EXERCISE - The line containing "Screen dimensions: 1366x768" marks the start; extract exactly from it through the last line of the entries, and omit any pictures.

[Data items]
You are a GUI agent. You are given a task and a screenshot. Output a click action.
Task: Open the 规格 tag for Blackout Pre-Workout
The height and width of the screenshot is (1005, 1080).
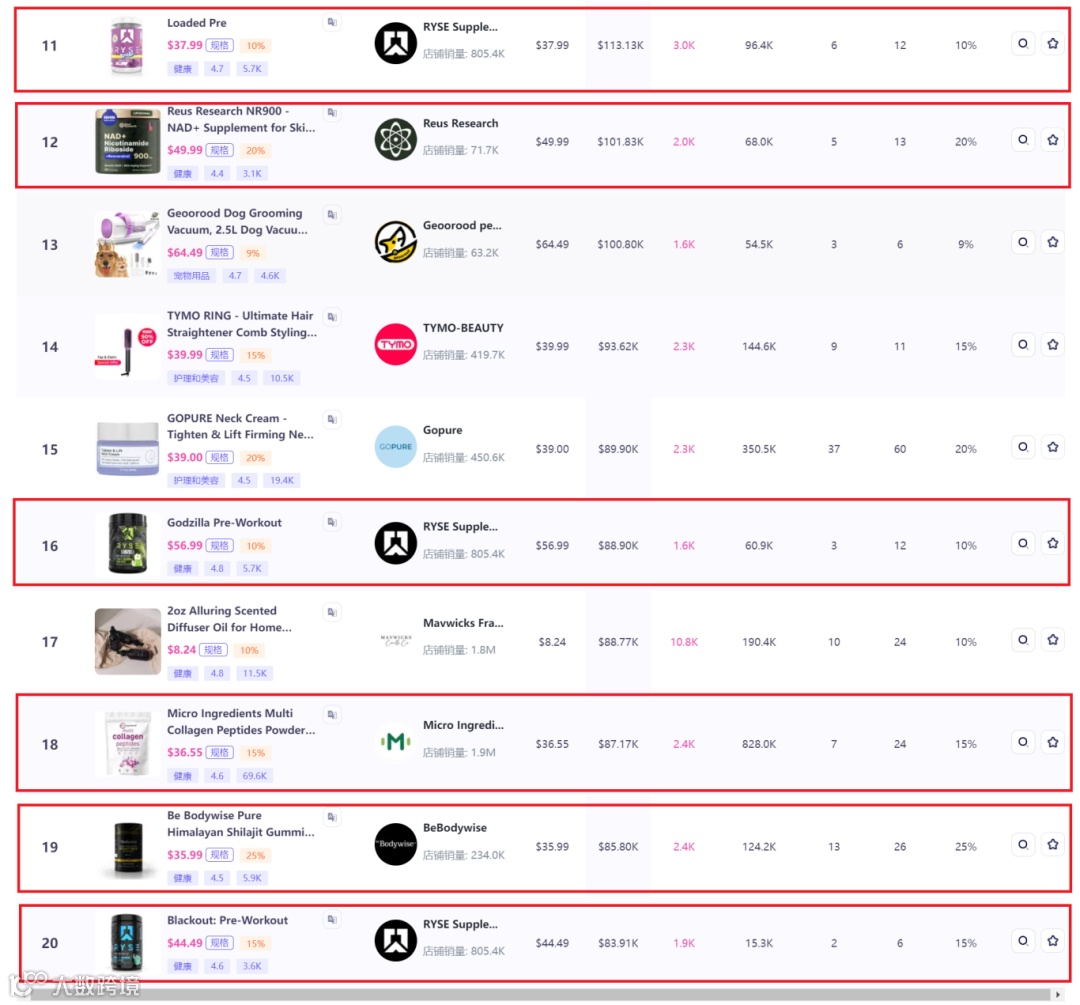[x=220, y=943]
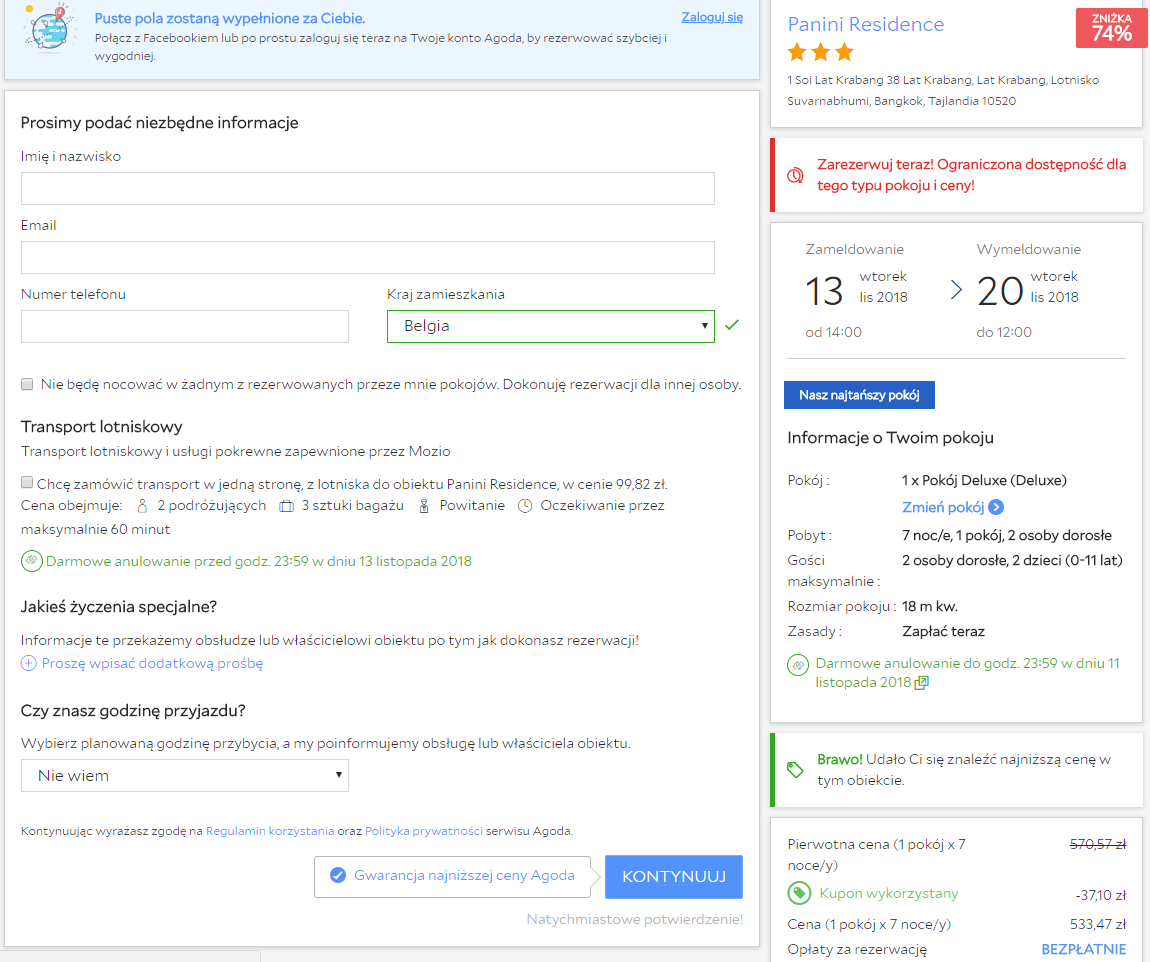
Task: Click the Zaloguj się link
Action: 711,17
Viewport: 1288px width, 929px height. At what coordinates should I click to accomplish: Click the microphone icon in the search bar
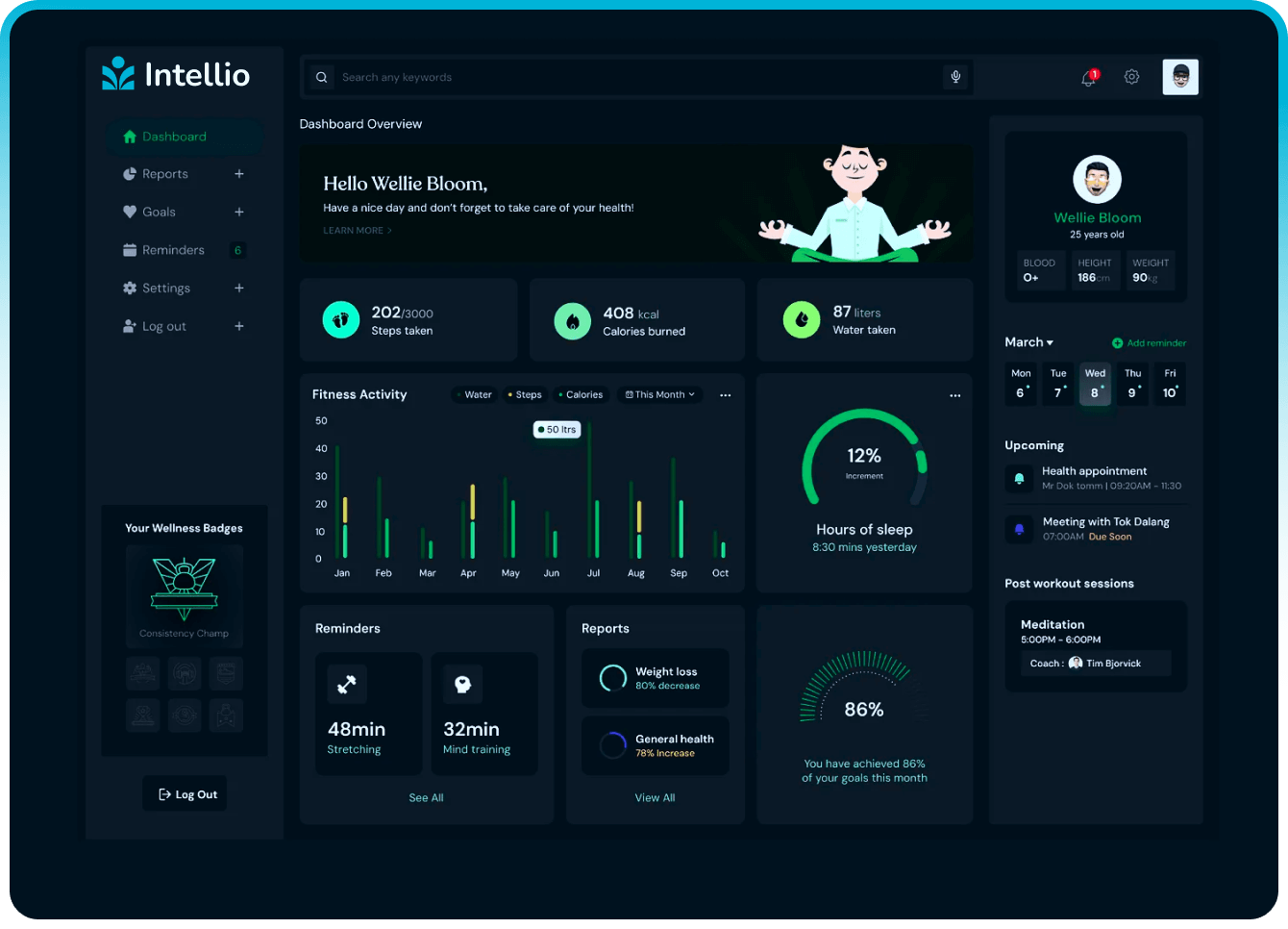click(955, 77)
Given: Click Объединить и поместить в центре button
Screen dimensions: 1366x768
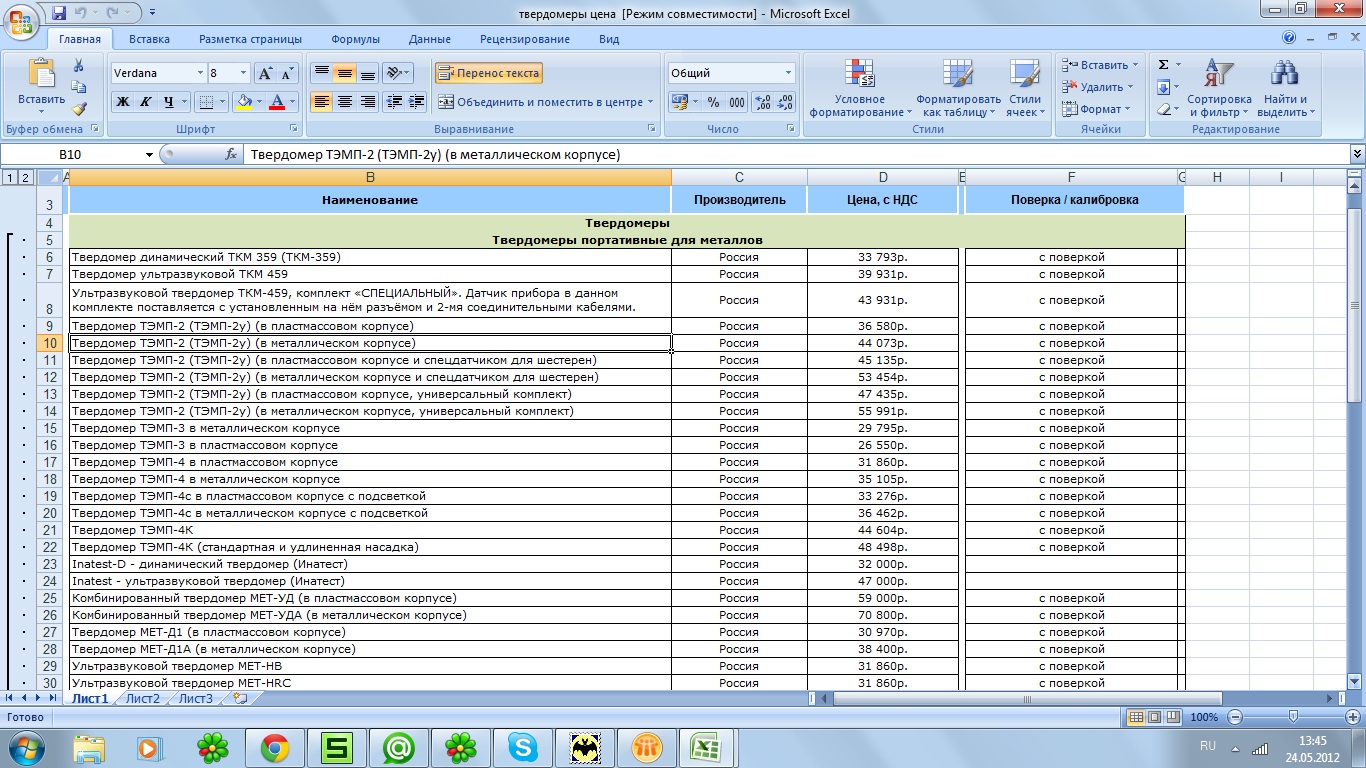Looking at the screenshot, I should coord(540,102).
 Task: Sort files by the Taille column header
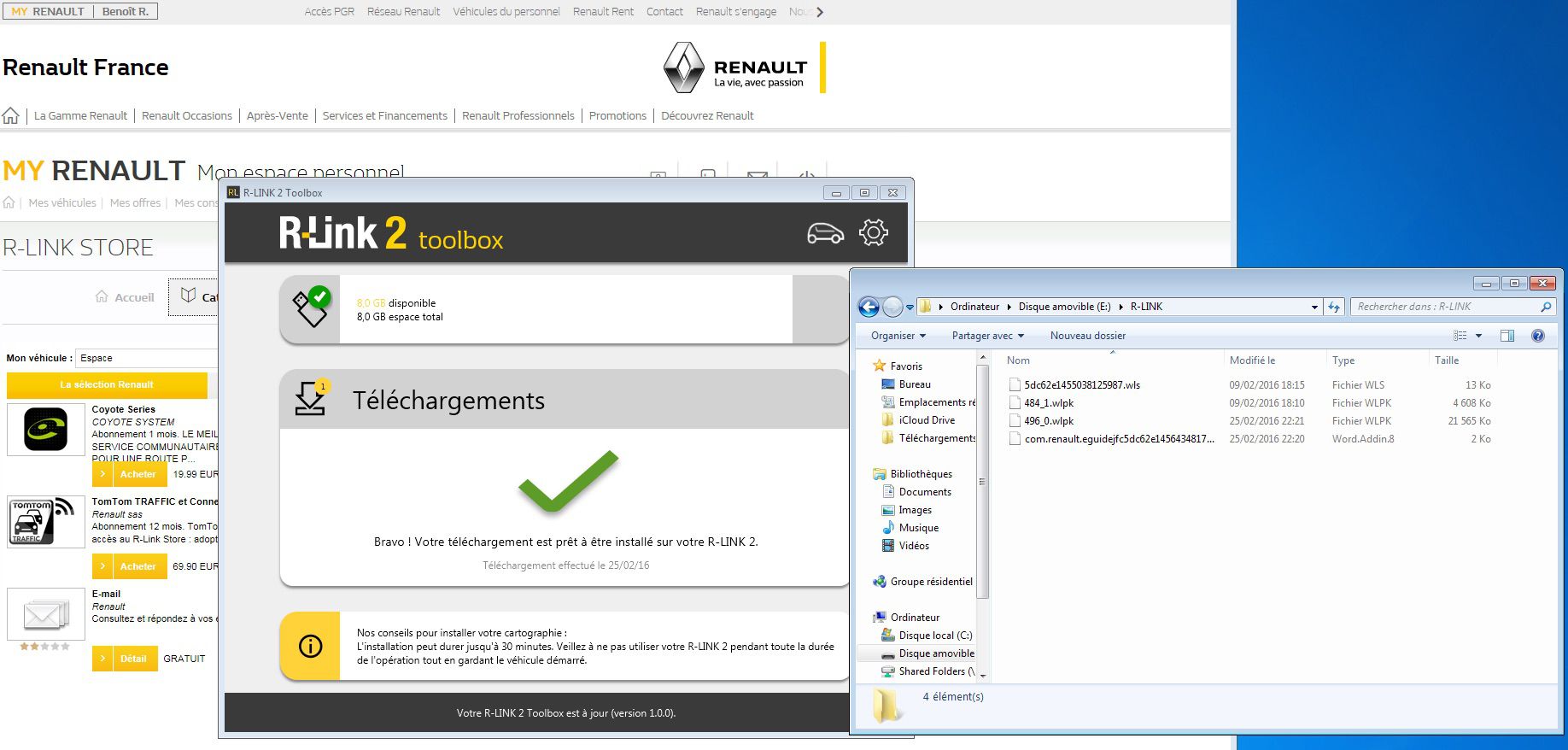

ANSWER BOX -
Screen dimensions: 1366x768
Looking at the screenshot, I should coord(540,102).
 Task: Sort files by the Taille column header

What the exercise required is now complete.